Cerimonia racconta l’invenzione dei nuovi riti, che integrano le antiche cerimonie con elementi nuovi, e che infine riusciranno a rendere l’equilibrio al giovane reduce. Ma l’ambizione di Leslie Silko è più grande: vuole che il romanzo stesso sia una cerimonia, un rituale nuovo contro le forme nuove della magia nera.

Credo che la stessa cosa sia vera anche per il concerto di Vinicio Capossela. Come Leslie Silko, reincorpora tutti gli elementi della nostra ritualità antica – da Prometeo (a cui dobbiamo il fuoco che alimenta le nuove armi) a Moby Dick, da Sant’Antonio a Coleridge, dal Cristo del Quo Vadis alle Fosse Ardeatine (tutti e due poco lontani) da lì, e infiniti altri; e, come lei, li frulla in un intreccio imprevedibile e ci aggiunge la magia del blues, del rock, del tango, e i giochi di luci e di fumi di tutti i grandi maghi.

Però, Capossela non si limita a raccontare e descrivere i miti e i riti; piuttosto, allo stesso modo del romanzo di Leslie Silko, il concerto stesso è una cerimonia: una condivisione di vibrazioni come tutti i grandi concerti, ma in questo momento soprattutto un esorcismo («ovunque proteggi») della magia nera che ci aspetta dopo il voto, e che da tempo sta avvelenando la Terra. Perché, come avverte Capossela tornando ad Ariosto, se il senno se n’è volato sulla luna, qui non è rimasta che follia.
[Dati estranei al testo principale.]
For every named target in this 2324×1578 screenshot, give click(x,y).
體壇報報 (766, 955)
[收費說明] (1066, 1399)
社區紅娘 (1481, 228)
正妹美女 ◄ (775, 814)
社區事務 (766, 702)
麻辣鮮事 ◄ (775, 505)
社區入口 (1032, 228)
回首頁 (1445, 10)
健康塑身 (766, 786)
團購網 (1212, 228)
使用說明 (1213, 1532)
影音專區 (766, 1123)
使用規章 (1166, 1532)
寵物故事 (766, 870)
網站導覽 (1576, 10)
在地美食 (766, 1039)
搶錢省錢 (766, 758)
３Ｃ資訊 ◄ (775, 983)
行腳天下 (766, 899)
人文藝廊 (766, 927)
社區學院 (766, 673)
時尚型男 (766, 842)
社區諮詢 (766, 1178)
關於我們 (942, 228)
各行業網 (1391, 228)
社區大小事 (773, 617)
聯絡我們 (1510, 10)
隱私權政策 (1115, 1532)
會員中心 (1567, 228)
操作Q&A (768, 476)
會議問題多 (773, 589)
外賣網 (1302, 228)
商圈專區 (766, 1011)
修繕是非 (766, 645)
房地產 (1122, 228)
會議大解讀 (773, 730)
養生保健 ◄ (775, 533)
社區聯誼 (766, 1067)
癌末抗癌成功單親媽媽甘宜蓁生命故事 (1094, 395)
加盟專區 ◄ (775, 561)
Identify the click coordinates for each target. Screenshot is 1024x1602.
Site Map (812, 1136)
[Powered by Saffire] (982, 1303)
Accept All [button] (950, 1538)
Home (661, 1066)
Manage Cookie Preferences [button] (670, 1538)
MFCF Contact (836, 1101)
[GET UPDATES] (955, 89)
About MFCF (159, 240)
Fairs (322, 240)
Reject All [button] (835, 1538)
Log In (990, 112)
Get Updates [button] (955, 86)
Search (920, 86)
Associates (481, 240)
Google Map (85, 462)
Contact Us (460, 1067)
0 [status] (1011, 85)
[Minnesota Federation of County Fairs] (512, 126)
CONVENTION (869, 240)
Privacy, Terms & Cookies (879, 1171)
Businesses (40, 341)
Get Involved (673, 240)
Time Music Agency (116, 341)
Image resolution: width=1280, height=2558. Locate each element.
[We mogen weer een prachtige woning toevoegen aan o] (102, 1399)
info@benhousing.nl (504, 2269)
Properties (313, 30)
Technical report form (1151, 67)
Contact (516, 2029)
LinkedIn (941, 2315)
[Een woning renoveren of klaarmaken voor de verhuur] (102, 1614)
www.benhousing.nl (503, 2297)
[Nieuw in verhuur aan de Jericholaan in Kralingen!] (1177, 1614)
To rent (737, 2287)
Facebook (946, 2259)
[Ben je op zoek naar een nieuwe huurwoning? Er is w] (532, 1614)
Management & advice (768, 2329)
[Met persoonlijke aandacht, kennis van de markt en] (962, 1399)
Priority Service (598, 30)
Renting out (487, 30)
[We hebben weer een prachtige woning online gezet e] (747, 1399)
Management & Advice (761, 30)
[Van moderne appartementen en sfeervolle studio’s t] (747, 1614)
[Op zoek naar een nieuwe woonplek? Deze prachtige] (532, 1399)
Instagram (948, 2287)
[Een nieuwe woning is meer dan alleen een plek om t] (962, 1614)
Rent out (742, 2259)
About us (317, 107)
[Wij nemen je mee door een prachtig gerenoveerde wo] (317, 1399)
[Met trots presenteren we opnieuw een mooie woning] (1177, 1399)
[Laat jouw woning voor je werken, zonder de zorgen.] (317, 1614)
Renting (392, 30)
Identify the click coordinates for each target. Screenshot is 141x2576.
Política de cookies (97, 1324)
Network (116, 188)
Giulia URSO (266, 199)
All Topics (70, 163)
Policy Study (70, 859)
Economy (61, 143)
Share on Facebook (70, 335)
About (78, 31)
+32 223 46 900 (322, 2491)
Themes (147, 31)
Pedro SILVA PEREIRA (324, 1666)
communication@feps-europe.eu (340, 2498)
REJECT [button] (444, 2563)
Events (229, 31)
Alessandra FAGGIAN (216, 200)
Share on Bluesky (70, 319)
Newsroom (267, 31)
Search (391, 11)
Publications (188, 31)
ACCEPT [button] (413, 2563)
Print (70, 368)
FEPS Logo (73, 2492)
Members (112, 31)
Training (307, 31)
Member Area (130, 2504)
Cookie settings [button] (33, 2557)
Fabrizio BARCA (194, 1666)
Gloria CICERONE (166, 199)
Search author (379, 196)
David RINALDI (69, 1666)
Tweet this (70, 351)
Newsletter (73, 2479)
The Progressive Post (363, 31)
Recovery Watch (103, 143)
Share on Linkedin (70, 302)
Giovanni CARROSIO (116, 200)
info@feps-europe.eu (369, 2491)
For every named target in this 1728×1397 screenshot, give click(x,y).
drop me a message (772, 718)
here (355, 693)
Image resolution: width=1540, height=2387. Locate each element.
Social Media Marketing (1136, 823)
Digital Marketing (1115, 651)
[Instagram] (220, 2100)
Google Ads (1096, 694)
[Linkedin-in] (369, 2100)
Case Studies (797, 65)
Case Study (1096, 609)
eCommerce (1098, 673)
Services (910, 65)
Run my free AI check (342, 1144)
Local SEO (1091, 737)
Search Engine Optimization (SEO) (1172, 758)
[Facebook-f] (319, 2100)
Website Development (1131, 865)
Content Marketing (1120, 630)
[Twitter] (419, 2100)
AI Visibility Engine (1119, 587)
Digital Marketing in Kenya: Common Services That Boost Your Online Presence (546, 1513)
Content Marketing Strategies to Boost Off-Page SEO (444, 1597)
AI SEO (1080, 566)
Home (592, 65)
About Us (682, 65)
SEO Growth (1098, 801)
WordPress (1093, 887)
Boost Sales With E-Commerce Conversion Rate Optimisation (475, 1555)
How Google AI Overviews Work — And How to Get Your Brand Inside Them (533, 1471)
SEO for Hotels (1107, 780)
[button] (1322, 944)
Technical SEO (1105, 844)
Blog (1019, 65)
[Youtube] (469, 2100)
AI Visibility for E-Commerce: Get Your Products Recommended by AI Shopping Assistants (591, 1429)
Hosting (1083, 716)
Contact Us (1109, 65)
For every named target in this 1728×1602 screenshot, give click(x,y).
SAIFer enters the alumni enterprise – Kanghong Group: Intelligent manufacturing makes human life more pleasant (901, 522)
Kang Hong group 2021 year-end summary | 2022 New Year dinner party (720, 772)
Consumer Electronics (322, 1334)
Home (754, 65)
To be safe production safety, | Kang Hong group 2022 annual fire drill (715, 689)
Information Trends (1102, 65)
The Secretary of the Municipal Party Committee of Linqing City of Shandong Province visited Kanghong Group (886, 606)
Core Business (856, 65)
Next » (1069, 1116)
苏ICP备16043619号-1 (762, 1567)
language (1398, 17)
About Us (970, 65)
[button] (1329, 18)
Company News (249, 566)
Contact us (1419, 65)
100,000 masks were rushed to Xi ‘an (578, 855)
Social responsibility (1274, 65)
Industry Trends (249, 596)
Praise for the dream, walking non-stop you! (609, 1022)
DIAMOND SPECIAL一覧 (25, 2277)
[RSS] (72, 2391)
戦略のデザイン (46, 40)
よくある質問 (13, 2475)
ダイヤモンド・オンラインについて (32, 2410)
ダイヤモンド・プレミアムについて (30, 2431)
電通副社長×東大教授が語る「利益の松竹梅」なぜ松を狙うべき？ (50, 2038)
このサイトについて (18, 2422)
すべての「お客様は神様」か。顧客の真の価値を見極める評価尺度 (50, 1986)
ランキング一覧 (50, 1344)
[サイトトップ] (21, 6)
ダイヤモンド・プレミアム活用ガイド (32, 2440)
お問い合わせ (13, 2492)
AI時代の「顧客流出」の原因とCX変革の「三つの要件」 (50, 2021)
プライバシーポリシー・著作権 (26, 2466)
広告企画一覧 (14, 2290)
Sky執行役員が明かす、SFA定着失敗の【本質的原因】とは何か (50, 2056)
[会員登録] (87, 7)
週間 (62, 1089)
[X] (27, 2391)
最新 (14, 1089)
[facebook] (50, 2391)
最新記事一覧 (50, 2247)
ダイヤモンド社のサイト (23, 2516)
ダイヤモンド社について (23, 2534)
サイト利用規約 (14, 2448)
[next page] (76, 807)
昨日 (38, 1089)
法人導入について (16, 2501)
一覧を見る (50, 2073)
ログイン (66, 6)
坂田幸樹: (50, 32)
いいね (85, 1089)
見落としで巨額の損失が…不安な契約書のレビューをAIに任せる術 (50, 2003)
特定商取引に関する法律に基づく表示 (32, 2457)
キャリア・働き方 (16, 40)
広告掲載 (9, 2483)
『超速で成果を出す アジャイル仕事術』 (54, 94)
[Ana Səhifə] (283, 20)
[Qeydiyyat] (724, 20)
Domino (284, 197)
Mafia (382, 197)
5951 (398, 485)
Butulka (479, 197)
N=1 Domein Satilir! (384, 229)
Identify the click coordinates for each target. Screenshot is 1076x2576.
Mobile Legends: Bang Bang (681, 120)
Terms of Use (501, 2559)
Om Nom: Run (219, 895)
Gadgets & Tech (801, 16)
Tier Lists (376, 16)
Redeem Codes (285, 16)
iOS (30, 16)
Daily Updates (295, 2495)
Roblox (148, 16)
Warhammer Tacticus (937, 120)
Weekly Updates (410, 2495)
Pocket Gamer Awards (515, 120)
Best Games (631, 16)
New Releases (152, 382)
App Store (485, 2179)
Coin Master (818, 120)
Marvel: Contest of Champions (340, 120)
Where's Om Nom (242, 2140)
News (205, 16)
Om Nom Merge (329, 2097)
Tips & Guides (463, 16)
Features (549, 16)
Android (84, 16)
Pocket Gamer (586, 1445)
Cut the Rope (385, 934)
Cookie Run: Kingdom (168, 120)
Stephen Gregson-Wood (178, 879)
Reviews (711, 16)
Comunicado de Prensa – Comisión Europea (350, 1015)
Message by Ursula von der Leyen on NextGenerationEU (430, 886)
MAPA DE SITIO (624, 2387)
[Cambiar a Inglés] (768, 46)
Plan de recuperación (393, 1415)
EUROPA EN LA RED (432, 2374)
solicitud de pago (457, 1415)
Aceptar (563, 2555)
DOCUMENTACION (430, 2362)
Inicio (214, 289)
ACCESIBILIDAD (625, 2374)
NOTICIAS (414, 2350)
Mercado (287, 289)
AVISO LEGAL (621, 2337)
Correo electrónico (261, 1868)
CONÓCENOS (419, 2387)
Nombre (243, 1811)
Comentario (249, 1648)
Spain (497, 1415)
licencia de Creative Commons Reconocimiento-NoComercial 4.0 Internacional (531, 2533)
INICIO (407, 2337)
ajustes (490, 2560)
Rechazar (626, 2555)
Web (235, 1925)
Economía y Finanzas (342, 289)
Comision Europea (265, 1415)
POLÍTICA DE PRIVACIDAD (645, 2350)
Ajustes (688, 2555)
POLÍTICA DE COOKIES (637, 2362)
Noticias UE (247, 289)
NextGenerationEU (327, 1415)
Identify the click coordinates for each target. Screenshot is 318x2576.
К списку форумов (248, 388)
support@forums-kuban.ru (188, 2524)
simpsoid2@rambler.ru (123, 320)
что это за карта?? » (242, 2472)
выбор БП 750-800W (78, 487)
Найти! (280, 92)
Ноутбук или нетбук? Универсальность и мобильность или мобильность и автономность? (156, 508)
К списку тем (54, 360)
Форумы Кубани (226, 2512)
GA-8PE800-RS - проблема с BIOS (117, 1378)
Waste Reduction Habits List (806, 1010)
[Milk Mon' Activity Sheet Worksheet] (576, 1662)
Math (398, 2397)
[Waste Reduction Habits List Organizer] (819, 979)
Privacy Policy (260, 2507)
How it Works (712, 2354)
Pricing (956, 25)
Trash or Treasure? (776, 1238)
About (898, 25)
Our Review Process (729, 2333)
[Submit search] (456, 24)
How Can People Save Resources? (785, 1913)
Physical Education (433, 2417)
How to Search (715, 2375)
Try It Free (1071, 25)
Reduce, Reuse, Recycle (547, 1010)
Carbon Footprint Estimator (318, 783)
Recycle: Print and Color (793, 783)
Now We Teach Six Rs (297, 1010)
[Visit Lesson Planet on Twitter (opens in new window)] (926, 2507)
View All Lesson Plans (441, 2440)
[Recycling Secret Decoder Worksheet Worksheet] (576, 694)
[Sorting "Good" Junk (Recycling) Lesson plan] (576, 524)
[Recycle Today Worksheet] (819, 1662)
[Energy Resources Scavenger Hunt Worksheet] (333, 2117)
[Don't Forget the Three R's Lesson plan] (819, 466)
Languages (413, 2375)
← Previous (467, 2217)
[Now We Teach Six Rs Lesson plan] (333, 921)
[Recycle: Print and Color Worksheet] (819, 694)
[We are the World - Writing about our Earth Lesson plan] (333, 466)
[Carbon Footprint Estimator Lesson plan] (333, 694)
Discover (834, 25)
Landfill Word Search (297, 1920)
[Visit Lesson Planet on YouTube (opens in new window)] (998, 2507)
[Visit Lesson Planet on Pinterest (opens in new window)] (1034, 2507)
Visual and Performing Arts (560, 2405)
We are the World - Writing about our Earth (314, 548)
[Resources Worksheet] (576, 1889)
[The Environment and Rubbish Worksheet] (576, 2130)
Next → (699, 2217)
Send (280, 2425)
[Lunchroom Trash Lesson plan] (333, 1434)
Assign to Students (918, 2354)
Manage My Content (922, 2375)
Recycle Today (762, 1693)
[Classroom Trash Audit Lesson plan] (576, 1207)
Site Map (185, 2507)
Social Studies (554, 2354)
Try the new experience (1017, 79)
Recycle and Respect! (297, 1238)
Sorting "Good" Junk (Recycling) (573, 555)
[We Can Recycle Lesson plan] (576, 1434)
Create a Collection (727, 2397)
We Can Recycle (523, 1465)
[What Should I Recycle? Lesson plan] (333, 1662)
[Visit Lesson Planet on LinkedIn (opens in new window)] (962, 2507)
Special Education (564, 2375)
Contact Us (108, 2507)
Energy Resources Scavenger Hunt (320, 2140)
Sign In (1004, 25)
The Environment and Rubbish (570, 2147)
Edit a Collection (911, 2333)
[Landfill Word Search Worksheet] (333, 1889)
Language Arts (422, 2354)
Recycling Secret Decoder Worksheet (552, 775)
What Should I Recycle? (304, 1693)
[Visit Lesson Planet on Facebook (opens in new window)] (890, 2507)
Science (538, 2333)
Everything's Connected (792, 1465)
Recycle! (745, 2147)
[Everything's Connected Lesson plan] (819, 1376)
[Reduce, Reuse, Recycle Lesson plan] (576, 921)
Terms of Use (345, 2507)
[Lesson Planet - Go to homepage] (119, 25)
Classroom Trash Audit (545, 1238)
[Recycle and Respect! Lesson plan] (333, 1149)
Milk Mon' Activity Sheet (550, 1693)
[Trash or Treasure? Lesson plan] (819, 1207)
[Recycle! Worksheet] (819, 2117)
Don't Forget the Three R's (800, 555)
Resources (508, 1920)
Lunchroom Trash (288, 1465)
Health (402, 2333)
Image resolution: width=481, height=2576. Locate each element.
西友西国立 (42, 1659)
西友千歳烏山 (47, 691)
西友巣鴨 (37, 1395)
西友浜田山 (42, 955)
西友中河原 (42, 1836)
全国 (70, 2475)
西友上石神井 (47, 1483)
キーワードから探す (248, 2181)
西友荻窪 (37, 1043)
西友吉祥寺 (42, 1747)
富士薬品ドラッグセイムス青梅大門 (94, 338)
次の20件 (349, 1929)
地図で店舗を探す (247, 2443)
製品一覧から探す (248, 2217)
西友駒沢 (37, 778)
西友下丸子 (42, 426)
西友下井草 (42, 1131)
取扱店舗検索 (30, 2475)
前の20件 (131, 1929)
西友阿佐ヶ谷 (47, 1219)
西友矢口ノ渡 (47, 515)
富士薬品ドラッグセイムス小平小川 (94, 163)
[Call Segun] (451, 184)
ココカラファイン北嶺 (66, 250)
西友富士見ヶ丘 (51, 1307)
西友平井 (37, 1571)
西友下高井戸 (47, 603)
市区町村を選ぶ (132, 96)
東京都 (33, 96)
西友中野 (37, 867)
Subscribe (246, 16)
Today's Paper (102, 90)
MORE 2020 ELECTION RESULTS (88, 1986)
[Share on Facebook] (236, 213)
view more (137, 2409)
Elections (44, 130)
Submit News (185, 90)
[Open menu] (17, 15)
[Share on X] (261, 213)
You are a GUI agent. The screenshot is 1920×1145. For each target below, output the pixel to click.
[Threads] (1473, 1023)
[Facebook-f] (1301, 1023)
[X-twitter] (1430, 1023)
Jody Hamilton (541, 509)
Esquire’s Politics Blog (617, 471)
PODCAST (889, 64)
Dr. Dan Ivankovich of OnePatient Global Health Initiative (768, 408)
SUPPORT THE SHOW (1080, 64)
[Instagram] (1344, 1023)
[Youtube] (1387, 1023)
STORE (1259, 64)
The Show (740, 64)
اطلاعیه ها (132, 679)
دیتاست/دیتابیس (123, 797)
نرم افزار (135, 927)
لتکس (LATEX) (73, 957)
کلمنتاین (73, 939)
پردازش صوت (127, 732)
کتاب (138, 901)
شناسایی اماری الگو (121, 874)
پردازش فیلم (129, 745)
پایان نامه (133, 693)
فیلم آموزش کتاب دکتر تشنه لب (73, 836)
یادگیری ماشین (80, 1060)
Alla fine di Cerimonia, la voce narrante avverte: grazie ai riti reinventati, la stregoneria «è morta per ora, è morta per ora», e lo ripete, cinque volte. Se riusciamo a inventare riti nuovi e praticarli insieme, possiamo mettere un argine alla stregoneria, fermarla – ma non farla scomparire per sempre. La lotta contro la magia nera non finisce mai.